Here,  $P_{F_n}^{off1}$  is represented as  $k_1 \cdot V_{F_n}^2 \cdot f_n^{copu} + k_2 \cdot f_n^{int}$  since power consumption during  $T_{F_n}^{off1}$  is a function of the CPU voltage/frequency for data update into the destination register or I/D-Cache and the voltage level of the internal bus clock generator for data transfer to the CPU (assumed to be 3.3V).  $k_1$  and  $k_2$  are coefficients which relates  $p_2^{\text{off1}}$ with CPU frequency/voltage and internal bus clock frequency/voltage, respectively.  $P_{svs,F}^{std}$  is obtained by measuring the system power in all frequency settings when the system is idle.  $P_{F_a}^{on}$ , which is the active component of the CPU power, is the difference between  $P_{\text{sys},F_{\text{o}}}^{\text{std}}$  and the measured power when a CPU-intensive task is running.  $P_{F_a}^{off2}$  is the power consumption of accessing the memory. The main memory has a total size of 64MB, comprising of two 32MB SDRAMs. For each 32MB SDRAM, we used data sheet values [23] of 446mW when the SDRAM is being accessed and 132mW when it is in the idle mode. Therefore,  $P_E^{off2}$  can be calculated as 2\*(446mW-132mW)/0.8 =785mW, where factor of 0.8 represents the efficiency factor for the DC-DC converter (12V to 3.3V conversion). We performed a curve fitting procedure with measured power values to get  $k_1$  and  $k_2$ , and found them to be 0.73 and 6.2, respectively. Extracted parameters are summarized

in Table 2.

Table 2. Extracted parameters for system energy estimation

|                | $P_{\text{sys},F_n}^{\text{std}}$ (mW) | $P_{F_n}^{on}$ (mW) | $P_{F_n}^{\text{off 2}}$ (mW) |
|----------------|----------------------------------------|---------------------|-------------------------------|
| F <sub>1</sub> | 1665                                   | 86.786              | 785                           |
| F <sub>2</sub> | 1699                                   | 218.156             | 785                           |
| F <sub>3</sub> | 1732                                   | 344.091             | 785                           |
| F <sub>4</sub> | 1728                                   | 216.97              | 785                           |
| F <sub>5</sub> | 1778                                   | 377.869             | 785                           |
| F <sub>6</sub> | 1869                                   | 672.885             | 785                           |
| F <sub>7</sub> | 1963                                   | 674.912             | 785                           |
| F <sub>8</sub> | 1757                                   | 147.858             | 785*1.33                      |
| F <sub>9</sub> | 1836                                   | 335.682             | 785*1.33                      |



Figure 5: Total system power consumption during execution

The system energy for a task at  $F_n$ ,  $E_{sys,F_n}$ , is given as:

$$E_{sys,F_{o}} = P_{sys,F_{o}}^{std} \cdot T + P_{F_{o}}^{on} \cdot T_{F_{o}}^{on} + P_{F_{o}}^{off1} \cdot T_{F_{o}}^{off1} + P_{F_{o}}^{off2} \cdot T_{F_{o}}^{off2}$$
(12)

Figure 6 shows the estimated energy consumption for "djpeg" using eq (12) and extracted parameters over all frequency combinations and compared these estimated energy values with the actually measured ones. The average error rate for "djpeg" is less than 4% and for other applications, the error rate is about 3%.

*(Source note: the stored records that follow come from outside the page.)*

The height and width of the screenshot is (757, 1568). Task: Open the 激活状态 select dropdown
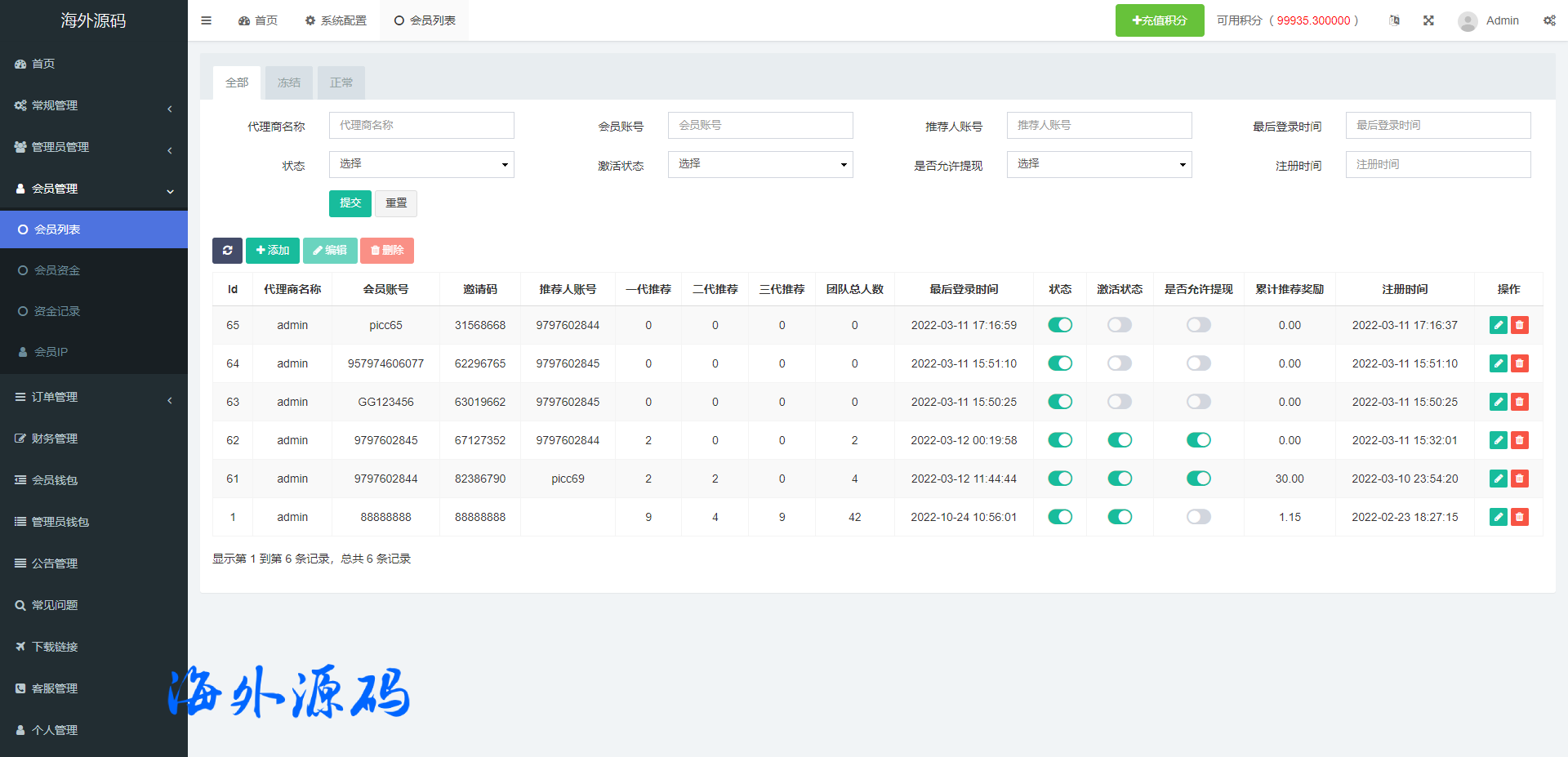tap(760, 164)
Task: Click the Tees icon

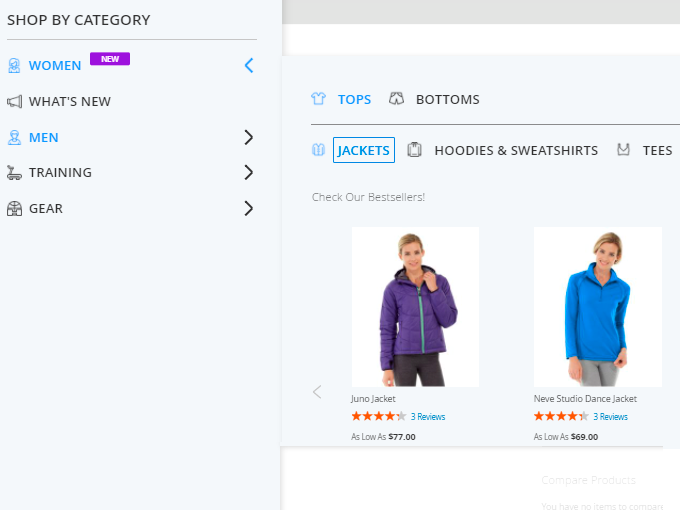Action: coord(624,150)
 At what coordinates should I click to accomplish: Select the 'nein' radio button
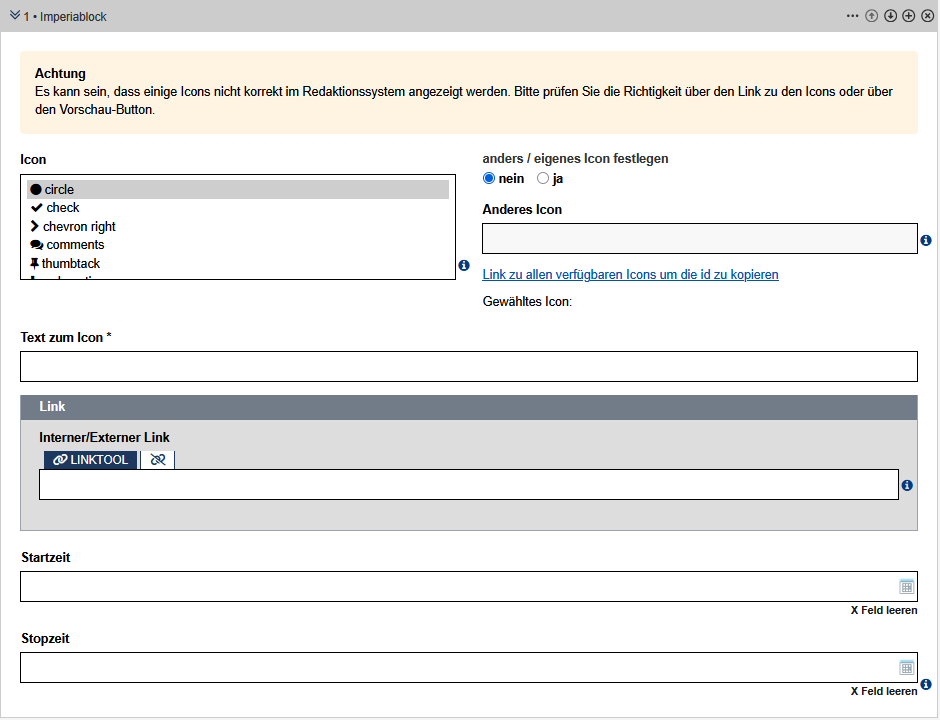pyautogui.click(x=489, y=179)
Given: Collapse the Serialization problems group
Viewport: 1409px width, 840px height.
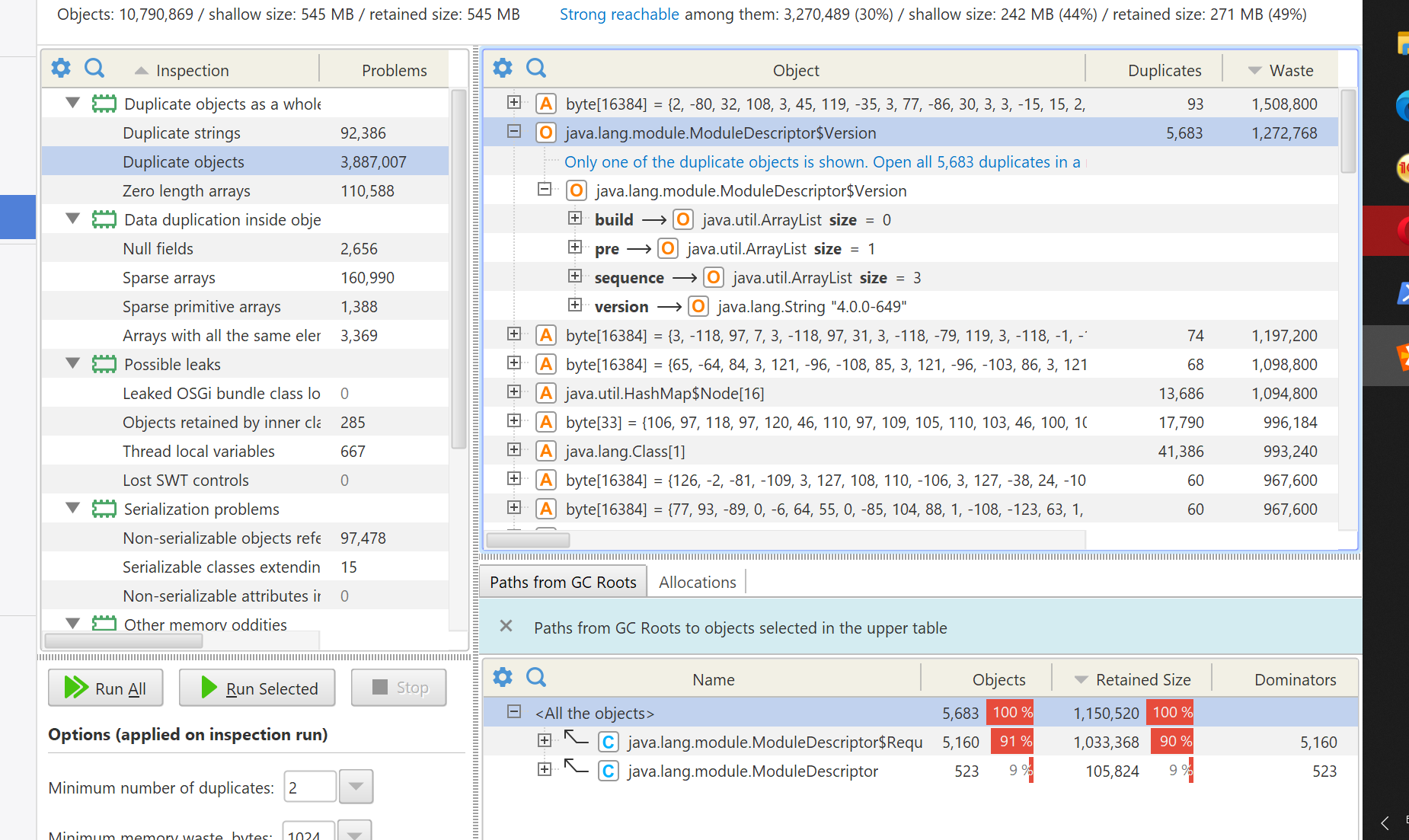Looking at the screenshot, I should (x=73, y=508).
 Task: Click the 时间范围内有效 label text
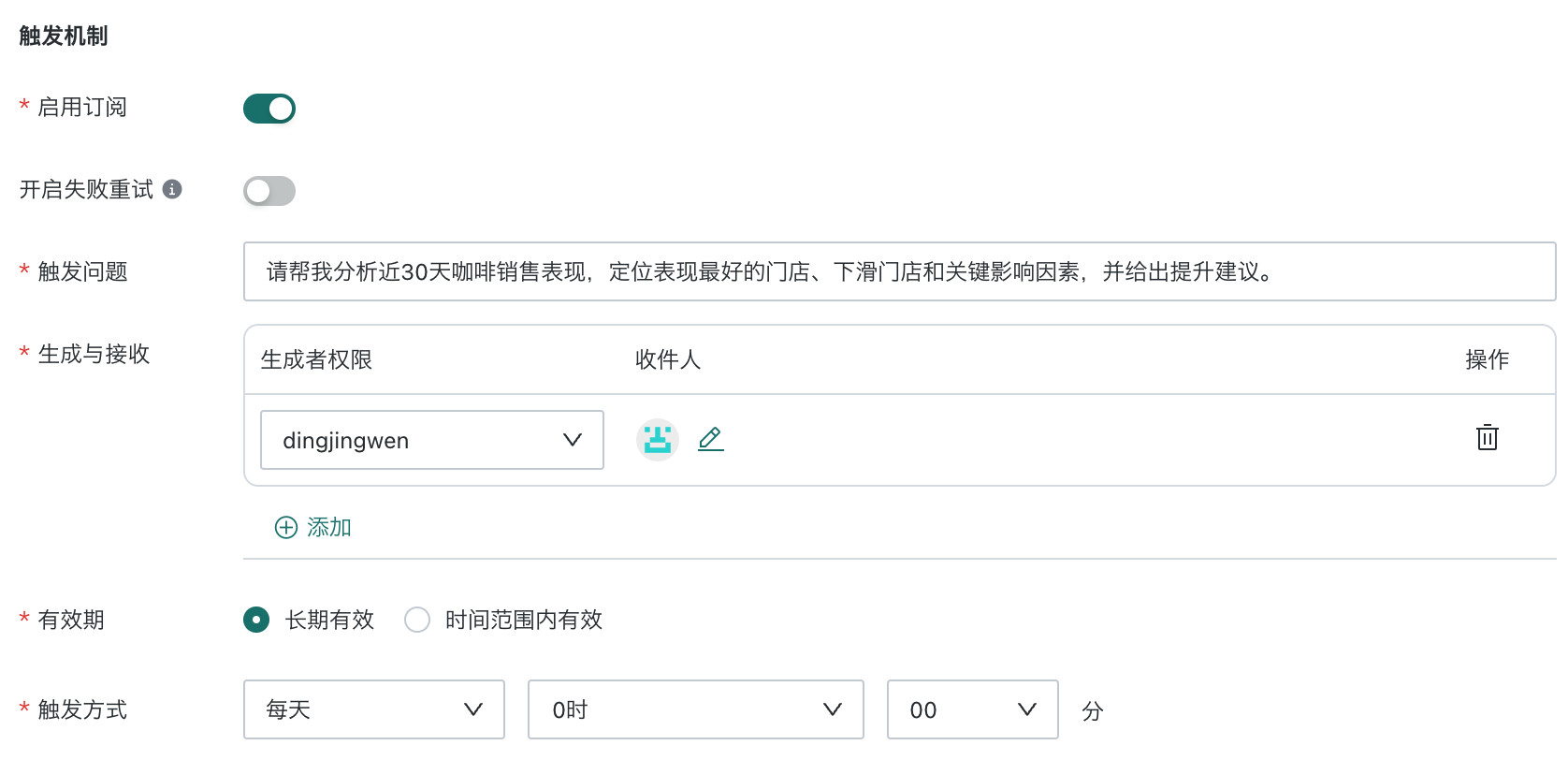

Figure 6: Accuracy of the proposed models for power consumption and execution time

## 5. Proposed DVFS Policy

# 5.1 Scaling granularity

The ideal DVFS is supposed to instantaneously change the voltage/frequency values. In reality, however, it takes time to change the CPU frequency/voltage due to some factors such as the internal PLL (phase lock loop) locking time and capacitances that exist in the voltage path. For the PXA255 processor, the latency for switching the CPU voltage/frequency is 500usec [24]. In order to safely ignore this scale overhead, the minimum quantum of time for scaling the CPU frequency/voltage must be at least two to three orders of magnitude larger than this switching latency. At the same time, we would like to minimize the overhead of the voltage/frequency scaling as far as the OS is concerned. Correspondingly, we use the start time of an (OS) quantum (approximately 60msec in Linux) used by the OS to schedule

processes as DVFS decision points, that is, each time the OS invokes the scheduler to schedule processes in the next quantum, we also make a decision so as to whether or not the CPU voltage/frequency is changed, and if so, we then scale the voltage/frequency of the CPU.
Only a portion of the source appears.